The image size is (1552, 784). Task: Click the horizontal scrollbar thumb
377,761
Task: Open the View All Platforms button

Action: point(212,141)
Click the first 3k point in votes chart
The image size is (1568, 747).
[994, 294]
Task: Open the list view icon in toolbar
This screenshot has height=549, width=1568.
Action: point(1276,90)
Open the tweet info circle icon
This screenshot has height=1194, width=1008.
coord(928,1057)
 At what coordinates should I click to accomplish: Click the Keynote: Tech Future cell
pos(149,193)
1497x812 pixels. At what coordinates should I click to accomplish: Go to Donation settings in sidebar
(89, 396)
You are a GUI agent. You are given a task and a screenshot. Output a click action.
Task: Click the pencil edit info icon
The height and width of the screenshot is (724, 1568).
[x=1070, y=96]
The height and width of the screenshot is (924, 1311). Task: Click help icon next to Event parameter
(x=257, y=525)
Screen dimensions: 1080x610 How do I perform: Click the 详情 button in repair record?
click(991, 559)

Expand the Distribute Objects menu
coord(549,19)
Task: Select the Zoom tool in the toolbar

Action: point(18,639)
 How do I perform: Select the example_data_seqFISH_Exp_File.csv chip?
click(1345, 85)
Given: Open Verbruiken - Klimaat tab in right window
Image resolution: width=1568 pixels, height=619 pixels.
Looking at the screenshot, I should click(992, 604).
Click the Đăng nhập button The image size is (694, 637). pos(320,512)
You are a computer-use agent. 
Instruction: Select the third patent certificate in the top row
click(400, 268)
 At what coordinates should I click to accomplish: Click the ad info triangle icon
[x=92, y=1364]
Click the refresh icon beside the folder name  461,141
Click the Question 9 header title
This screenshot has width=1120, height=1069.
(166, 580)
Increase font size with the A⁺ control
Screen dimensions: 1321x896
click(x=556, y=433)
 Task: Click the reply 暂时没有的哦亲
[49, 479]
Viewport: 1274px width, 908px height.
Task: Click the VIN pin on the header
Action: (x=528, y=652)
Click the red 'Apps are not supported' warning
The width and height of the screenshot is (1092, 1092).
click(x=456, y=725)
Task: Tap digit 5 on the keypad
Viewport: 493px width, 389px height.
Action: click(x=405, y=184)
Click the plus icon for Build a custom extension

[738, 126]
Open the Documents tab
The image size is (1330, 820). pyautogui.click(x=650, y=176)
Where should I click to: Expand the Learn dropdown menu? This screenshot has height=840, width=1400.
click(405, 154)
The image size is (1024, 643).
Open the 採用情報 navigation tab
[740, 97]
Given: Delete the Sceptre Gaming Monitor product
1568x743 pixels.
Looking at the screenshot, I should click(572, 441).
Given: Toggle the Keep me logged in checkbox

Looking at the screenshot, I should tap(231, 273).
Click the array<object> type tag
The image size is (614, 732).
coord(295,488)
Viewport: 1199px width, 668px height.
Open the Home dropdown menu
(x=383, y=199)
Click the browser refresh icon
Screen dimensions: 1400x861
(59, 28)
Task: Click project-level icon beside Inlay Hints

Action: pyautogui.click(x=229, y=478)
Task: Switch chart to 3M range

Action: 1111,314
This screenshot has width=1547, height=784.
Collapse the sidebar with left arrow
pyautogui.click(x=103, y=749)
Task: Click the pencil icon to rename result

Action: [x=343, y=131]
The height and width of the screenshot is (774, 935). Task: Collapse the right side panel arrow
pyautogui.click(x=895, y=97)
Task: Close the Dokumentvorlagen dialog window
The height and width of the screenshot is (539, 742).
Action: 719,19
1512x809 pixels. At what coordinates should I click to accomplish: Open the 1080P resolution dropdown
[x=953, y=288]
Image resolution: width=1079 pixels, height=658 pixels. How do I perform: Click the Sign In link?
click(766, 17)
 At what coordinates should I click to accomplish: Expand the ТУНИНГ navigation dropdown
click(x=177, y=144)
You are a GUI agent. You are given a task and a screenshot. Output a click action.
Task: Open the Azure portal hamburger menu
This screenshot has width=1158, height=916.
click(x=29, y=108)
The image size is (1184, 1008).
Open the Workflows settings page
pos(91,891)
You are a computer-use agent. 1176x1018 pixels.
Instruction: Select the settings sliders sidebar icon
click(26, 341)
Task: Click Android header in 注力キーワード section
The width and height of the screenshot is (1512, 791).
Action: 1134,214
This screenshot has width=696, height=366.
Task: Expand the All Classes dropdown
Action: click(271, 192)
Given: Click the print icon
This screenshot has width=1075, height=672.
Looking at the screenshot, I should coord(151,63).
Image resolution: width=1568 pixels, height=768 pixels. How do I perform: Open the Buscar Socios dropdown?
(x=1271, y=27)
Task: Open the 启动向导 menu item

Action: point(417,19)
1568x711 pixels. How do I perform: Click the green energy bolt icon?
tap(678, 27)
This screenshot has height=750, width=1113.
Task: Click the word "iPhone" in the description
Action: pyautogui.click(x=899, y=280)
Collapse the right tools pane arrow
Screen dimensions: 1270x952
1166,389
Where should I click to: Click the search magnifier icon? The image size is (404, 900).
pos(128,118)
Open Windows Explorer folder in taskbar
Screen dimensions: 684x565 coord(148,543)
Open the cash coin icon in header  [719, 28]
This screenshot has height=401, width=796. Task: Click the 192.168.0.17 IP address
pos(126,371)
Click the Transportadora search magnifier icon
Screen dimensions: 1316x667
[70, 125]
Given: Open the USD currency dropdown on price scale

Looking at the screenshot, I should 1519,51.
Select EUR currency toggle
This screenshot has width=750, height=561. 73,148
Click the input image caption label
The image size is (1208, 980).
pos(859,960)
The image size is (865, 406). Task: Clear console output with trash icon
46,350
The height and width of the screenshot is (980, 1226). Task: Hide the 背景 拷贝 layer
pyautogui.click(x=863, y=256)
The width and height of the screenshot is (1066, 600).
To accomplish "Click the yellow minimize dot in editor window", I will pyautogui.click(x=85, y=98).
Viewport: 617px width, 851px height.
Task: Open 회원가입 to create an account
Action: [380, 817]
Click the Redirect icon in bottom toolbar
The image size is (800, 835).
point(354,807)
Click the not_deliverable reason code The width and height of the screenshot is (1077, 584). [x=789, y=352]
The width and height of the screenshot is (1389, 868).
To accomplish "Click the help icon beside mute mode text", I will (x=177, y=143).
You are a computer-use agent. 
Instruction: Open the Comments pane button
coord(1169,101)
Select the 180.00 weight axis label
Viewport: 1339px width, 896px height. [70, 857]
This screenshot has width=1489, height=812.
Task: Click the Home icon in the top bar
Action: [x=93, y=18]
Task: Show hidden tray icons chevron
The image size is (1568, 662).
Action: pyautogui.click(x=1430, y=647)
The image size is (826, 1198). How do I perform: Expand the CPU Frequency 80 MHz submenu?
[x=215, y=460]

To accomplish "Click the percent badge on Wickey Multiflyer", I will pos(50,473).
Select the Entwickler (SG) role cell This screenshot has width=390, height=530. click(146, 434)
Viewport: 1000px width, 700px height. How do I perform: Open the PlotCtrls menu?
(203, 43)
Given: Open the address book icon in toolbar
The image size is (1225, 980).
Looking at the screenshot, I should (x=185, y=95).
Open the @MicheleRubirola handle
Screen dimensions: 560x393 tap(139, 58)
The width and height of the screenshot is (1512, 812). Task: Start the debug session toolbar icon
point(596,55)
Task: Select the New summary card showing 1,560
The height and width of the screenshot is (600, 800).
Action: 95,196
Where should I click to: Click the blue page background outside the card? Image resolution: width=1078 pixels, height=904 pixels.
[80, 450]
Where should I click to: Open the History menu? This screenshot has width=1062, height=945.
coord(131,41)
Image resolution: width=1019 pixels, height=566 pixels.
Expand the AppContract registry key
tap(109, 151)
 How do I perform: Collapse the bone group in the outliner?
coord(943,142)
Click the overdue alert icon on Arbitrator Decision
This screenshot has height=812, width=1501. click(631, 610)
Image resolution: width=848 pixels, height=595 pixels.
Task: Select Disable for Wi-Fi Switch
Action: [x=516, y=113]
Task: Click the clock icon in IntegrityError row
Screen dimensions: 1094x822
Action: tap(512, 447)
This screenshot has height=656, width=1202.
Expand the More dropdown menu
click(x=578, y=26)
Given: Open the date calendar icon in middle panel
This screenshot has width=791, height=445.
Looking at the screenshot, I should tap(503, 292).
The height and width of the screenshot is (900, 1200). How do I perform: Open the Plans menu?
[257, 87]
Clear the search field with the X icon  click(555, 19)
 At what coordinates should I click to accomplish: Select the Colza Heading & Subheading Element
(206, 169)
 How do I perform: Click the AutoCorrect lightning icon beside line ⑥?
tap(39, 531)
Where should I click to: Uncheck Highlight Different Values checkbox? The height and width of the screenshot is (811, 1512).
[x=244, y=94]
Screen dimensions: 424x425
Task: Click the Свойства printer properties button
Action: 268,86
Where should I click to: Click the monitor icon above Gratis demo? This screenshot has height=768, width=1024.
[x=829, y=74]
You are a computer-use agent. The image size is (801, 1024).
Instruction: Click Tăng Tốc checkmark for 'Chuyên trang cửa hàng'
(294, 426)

_Exercise goal_.
Quote the material word for word, starting at the line that contains "Select the 180.00 weight axis label" and ending at the line that contains "tap(109, 151)", with both of those lines included.

_Solved problem_.
Select the 180.00 weight axis label
Viewport: 1339px width, 896px height. [70, 857]
This screenshot has width=1489, height=812.
Task: Click the Home icon in the top bar
Action: [x=93, y=18]
Task: Show hidden tray icons chevron
The image size is (1568, 662).
Action: pyautogui.click(x=1430, y=647)
The image size is (826, 1198). How do I perform: Expand the CPU Frequency 80 MHz submenu?
[x=215, y=460]

To accomplish "Click the percent badge on Wickey Multiflyer", I will pos(50,473).
Select the Entwickler (SG) role cell This screenshot has width=390, height=530. click(146, 434)
Viewport: 1000px width, 700px height. How do I perform: Open the PlotCtrls menu?
(203, 43)
Given: Open the address book icon in toolbar
The image size is (1225, 980).
Looking at the screenshot, I should (x=185, y=95).
Open the @MicheleRubirola handle
Screen dimensions: 560x393 tap(139, 58)
The width and height of the screenshot is (1512, 812). Task: Start the debug session toolbar icon
point(596,55)
Task: Select the New summary card showing 1,560
The height and width of the screenshot is (600, 800).
Action: 95,196
Where should I click to: Click the blue page background outside the card? Image resolution: width=1078 pixels, height=904 pixels.
[80, 450]
Where should I click to: Open the History menu? This screenshot has width=1062, height=945.
coord(131,41)
Image resolution: width=1019 pixels, height=566 pixels.
Expand the AppContract registry key
tap(109, 151)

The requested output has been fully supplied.